The fact is that for years we have been analyzing the activities of the so-called in the press, on TV, and on Internet platforms. “Western non-profit organizations”, and the surname “Soros” has already acquired a household meaning. Soros is both a brand and a phenomenon of recent decades, which is associated with electoral ferment, the channeling of public discontent directed at anti-state, destructive activities, and color revolutions.
It has been discussed for years that Armenia, Ukraine, Moldova, and the countries of Eastern Europe in politics are filled to capacity with graduates of all these Open Society courses, “leadership practices,” institutes for “democracy studies,” and dozens of foundations and communities incorporating activists. In Armenia, Moldova and Ukraine, this has long been a fairly significant part of the political community, and in Armenia and Moldova - the ruling political community. We have been discussing all this for years, but there is a kind of paradox.
If you look at the financial resources that the West spends on this activity, then relative to trade and financial flows these are mere pennies. In a year, all these institutions spent up to $200 million on a country like Ukraine, $18 million on Armenia, and $12 million on Moldova.
Let’s compare this with the economic preferences of Armenia over all these years, the opportunity to earn money in Russia and in Russia, tranches from Russia to Ukraine, the volume of direct investments over all these years, which were officially described as several hundred billion dollars. These figures are not comparable at all.

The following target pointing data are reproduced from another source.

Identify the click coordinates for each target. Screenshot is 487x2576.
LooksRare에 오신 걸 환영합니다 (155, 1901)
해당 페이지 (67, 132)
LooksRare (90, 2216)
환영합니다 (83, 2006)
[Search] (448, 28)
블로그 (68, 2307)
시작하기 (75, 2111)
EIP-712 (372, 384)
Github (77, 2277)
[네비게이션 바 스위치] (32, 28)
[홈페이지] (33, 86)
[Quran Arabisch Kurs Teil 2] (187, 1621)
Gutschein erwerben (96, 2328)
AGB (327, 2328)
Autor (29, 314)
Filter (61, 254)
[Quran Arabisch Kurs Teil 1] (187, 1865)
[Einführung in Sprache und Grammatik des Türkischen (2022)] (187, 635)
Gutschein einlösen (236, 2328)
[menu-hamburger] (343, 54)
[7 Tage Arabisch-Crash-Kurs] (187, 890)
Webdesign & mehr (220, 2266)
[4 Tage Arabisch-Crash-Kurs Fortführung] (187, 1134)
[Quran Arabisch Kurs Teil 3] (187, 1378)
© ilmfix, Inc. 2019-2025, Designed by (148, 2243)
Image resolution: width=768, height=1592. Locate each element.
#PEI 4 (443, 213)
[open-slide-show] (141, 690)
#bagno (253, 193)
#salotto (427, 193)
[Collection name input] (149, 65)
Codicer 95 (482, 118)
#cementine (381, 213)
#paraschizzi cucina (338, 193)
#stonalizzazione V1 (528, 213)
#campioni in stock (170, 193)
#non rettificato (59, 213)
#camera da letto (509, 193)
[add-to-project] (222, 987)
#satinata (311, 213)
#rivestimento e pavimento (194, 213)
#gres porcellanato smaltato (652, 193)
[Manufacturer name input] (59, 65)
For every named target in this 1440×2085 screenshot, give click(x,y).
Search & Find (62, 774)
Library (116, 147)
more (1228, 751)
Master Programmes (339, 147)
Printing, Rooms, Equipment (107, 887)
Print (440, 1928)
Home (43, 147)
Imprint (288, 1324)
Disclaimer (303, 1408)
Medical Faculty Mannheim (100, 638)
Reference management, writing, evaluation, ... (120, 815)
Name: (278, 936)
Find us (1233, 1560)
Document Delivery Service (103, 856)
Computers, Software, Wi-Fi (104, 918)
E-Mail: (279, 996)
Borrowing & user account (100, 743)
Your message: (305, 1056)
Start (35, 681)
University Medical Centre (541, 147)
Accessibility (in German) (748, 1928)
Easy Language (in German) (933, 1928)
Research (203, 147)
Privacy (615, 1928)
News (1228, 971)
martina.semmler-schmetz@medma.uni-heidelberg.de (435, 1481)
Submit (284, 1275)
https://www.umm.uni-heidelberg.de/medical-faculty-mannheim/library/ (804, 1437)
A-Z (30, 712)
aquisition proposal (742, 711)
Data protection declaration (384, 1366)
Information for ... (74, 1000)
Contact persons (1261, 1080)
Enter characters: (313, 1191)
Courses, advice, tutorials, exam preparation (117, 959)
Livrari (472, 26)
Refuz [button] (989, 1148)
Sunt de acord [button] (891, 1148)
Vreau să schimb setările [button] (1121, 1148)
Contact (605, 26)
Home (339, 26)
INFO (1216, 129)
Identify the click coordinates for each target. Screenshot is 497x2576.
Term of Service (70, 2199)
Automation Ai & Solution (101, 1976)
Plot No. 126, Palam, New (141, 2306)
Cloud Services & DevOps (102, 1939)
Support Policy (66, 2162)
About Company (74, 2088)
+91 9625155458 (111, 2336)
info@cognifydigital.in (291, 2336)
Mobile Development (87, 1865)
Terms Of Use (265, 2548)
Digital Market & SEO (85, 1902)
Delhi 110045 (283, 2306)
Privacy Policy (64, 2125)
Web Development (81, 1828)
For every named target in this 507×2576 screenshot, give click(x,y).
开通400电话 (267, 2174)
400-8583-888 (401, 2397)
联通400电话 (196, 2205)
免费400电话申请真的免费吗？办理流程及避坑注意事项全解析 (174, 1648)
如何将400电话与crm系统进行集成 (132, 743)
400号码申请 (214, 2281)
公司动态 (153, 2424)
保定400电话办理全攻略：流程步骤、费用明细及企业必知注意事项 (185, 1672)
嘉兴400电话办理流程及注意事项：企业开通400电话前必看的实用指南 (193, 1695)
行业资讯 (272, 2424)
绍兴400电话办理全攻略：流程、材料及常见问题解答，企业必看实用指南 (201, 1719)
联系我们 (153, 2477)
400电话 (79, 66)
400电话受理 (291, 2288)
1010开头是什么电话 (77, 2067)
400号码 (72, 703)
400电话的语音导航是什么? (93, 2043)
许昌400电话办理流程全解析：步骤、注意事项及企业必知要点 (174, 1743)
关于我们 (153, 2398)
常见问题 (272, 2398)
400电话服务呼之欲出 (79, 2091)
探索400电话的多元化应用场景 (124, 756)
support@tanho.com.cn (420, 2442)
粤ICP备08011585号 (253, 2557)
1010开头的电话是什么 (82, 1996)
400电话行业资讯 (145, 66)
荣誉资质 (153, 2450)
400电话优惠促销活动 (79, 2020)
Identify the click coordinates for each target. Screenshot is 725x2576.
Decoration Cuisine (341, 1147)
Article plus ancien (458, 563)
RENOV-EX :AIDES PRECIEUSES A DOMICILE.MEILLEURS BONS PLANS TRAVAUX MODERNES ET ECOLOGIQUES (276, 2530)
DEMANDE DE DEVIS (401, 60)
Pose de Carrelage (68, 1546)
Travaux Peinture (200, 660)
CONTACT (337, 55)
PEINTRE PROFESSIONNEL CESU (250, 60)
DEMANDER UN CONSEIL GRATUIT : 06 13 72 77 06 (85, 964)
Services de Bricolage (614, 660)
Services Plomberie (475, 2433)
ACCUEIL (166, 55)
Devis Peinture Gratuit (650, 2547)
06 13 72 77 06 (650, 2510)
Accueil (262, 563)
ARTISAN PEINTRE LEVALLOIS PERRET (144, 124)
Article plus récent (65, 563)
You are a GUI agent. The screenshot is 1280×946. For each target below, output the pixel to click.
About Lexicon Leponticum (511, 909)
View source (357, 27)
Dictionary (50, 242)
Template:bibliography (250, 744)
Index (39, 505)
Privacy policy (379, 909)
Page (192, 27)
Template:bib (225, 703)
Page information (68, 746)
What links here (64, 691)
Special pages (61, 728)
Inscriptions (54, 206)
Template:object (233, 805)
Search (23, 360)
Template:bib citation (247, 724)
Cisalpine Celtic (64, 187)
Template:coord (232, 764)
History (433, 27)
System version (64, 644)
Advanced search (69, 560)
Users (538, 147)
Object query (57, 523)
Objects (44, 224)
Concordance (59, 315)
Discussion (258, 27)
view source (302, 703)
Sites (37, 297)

You can speak out emotionally for a long time, but the fact remains that the West, for pennies, gains political control over countries with flows with a capacity of tens of billions. These mechanisms should be studied very carefully and, where possible, adopted.
After all, incorporation into such structures by the West is carried out by recruiting representatives not from big business, but from the middle class and lower middle class. The cost of such representatives is relatively low, and the final efficiency is quite high.
At the same time, in the countries of Eastern Europe, Moldova, Ukraine and Armenia, these structures managed to achieve good results, in Georgia the system is failing, and in Central Asia it is working ineffectively. All these regional features must be thoroughly analyzed and taken into account, not only for reasons of “geopolitics”, but also in order to simply reduce investment risks.